The entries below should be set down again exactly, with every picture left out.

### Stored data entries
☆ ☆ ☆ ☆

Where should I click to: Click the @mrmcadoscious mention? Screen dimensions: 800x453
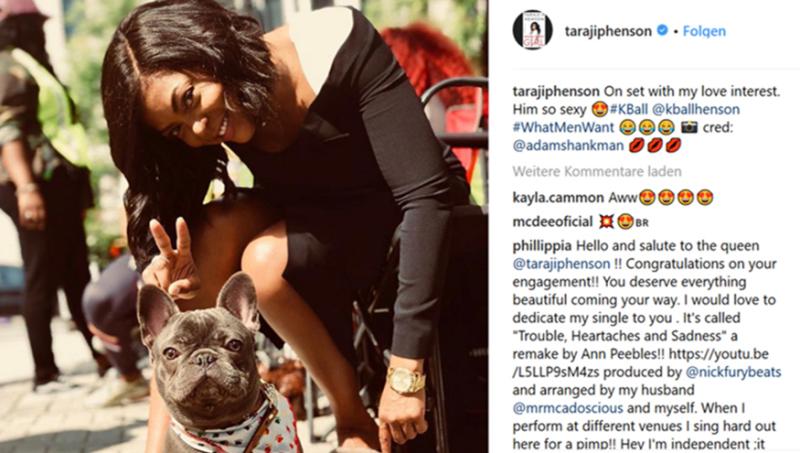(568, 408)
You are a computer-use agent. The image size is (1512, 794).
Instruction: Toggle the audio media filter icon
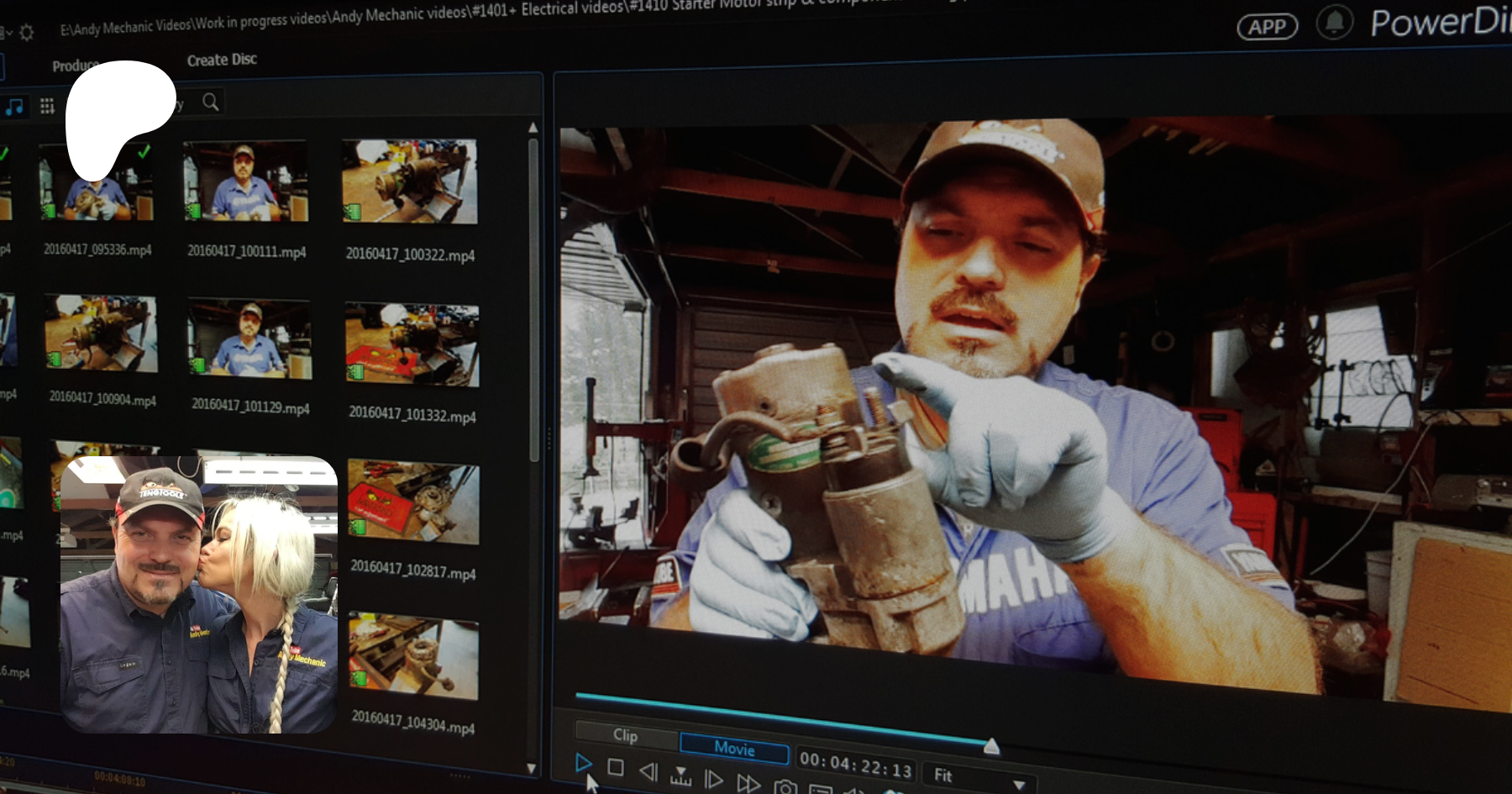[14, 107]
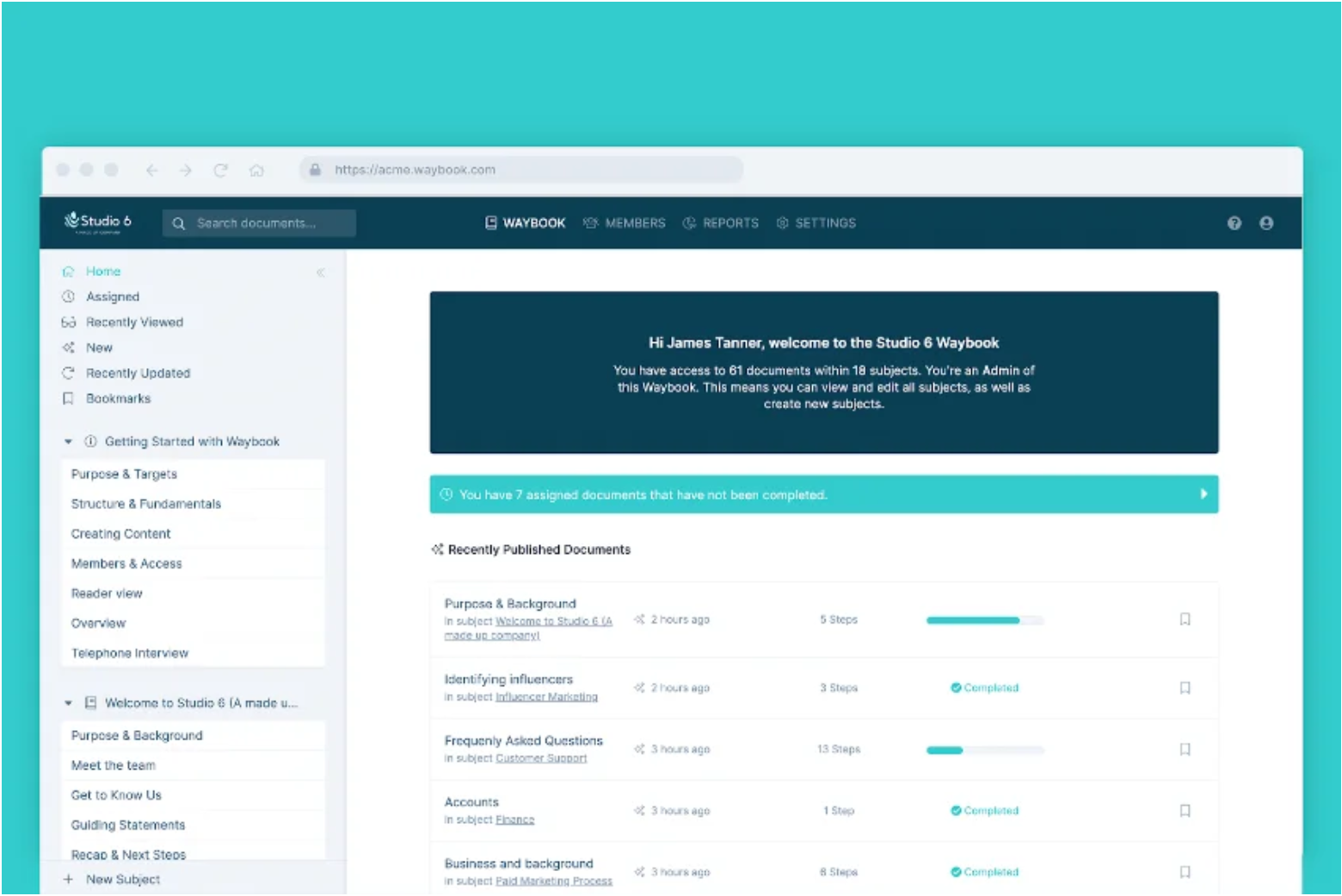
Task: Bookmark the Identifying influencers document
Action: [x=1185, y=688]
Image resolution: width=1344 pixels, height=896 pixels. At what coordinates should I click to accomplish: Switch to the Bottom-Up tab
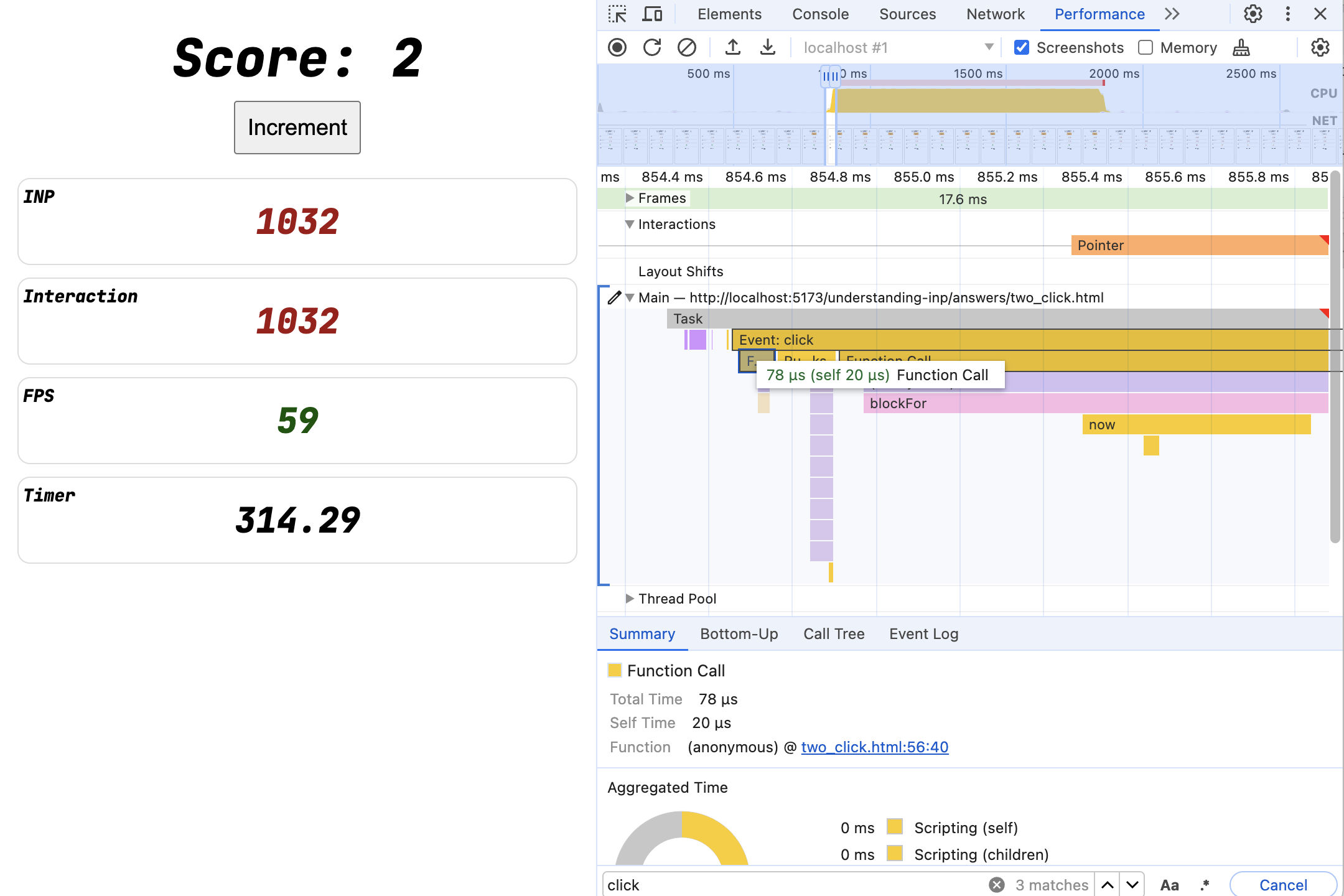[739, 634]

☆ ☆ ☆ ☆

### TASK RESULT
Where should I click to: Click the @mrmcadoscious mention? Screen dimensions: 800x453
(568, 408)
You are a computer-use agent. The image size is (1512, 794).
Instruction: Toggle the audio media filter icon
[14, 107]
Task: Bookmark the Identifying influencers document
Action: [x=1185, y=688]
Image resolution: width=1344 pixels, height=896 pixels. At what coordinates should I click to accomplish: Switch to the Bottom-Up tab
[739, 634]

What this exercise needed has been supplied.